I have a model architecture which is a composition of two other models with distinct parameters. So basically my model can be written as y = f(g(x)) where f and g are modules with different sets of parameters.

I have two objectives during learning. One is the main learning objective, and the other is an entropy regularization term.

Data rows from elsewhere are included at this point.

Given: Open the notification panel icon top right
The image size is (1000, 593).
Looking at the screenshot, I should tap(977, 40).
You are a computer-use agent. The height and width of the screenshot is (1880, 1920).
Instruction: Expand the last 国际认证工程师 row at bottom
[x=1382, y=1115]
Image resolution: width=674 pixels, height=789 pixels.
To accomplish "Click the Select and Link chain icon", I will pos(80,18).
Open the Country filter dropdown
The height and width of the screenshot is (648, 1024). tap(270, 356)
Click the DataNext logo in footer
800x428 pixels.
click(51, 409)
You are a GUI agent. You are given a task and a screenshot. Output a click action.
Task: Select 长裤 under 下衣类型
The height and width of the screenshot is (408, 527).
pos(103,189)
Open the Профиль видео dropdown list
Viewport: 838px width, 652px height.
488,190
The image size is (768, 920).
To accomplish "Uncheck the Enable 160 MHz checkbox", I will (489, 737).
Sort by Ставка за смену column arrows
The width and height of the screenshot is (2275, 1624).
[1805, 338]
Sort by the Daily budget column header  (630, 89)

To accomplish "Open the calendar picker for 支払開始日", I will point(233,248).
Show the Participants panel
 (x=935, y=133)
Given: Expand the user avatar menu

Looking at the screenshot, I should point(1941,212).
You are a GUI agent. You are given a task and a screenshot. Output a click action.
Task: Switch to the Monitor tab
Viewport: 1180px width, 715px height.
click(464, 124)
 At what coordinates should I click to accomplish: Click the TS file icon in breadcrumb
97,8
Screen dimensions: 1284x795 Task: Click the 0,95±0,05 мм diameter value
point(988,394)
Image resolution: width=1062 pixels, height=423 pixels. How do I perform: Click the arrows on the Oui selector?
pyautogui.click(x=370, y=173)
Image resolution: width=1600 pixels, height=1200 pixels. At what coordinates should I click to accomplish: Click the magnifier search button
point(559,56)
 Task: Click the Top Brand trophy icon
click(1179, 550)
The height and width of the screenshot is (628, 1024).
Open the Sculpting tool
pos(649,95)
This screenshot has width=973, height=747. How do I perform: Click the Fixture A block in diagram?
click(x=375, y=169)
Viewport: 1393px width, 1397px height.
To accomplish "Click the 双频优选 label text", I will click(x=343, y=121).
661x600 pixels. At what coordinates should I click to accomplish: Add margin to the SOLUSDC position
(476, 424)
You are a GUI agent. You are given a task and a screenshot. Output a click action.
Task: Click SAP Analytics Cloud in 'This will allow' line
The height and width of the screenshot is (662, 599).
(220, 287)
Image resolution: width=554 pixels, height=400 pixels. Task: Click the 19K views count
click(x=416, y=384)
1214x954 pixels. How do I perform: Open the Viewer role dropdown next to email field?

I want to apply these two objectives simultaneously (i.e., on the same inputs with the same state of the network parameters) but I want the main objective to apply only to g's parameters, and the entropy to apply only to f's parameters.

I can set up my code in a way where I can apply the main objective to g only and the entropy to both f and g:

# Optimizer gets parameters from both g and f.
optimizer = create_optimizer(g, f)
# Forward pass and compute the objectives.
z = g(x)
y = f(z)
main_obj = obj_fn(x, y)
h_obj = -entropy(y)
# Compute gradient of main obj wrt. intermediate tensor(s) z, then apply that loss to the paramgers of g.
z_grad = torch.autograd.grad(main_obj, z, retain_graph = True)
torch.autograd.backward(z, z_grad)
# Optimize the entropy wrt. the entire network.
h_obj.backward()
# Update the parameters
optimizer.step()

How can I instead apply the entropy objective only to f's parameters? I know that I can split off z into a version of z detached from g's graph, and then when I optimize the entropy on it, the gradients will only apply to the parameters of f:

but that would require a lot of extra bookkeeping and make the code messy. Is there an easier way I can just compute and apply the gradients over f's parameters?

One way is to use optimizer on grouped parameter. If optimizer won’t update your weights the loss don’t have any affect. In that way you can keep the same loss function for all parameters and just filter in the optimizer.

So basically having two optimizers, one for the parameters of f and one for the parameters of g? I guess I would have to be careful about the order that I do backward and step, right? Because I’d want the gradients to be computed wrt. the parameters before any of them are updated. So I’d probably want to do backward for both objectives first, then step for the two optimizers. Does that sound right?

Looks a bit complicated to me. If you can write your objective function with x, y, z variables then we can use obj_fn(x, y.detach(), z) , it is like giving up code reusability for bug free gradient flow.

Yea, my code is already written in a way where that will involve a lot of extra bookkeeping.

I found something that works though (simplified from my code):

# Create two distinct optimizers
f_opt = create_optimizer(f.parameters())
g_opt = create_optimizer(g.parameters())
# Forward pass
z = g(x)
y = f(z)
# Update parameters of g only by computing gradient wrt. z first. Gradient on f's params should be None after this.
main_obj = obj_fn(x, y)
z_grad = torch.autograd.grad(main_obj, z, retain_graph = True)
torch.autograd.backward(z, z_grad, retain_graph = True)
g_optimizer.step()
# Update parameters of f only by doing a backwards pass of the entropy objective. Gradient on g's params are not None going into this, but because f_optimizer is only over g's params, that doesn't matter.
h_obj = -entropy(y)
h_obj.backward()
f_optimizer.step()

And I am pretty sure this works (verified which params have None grads after which steps).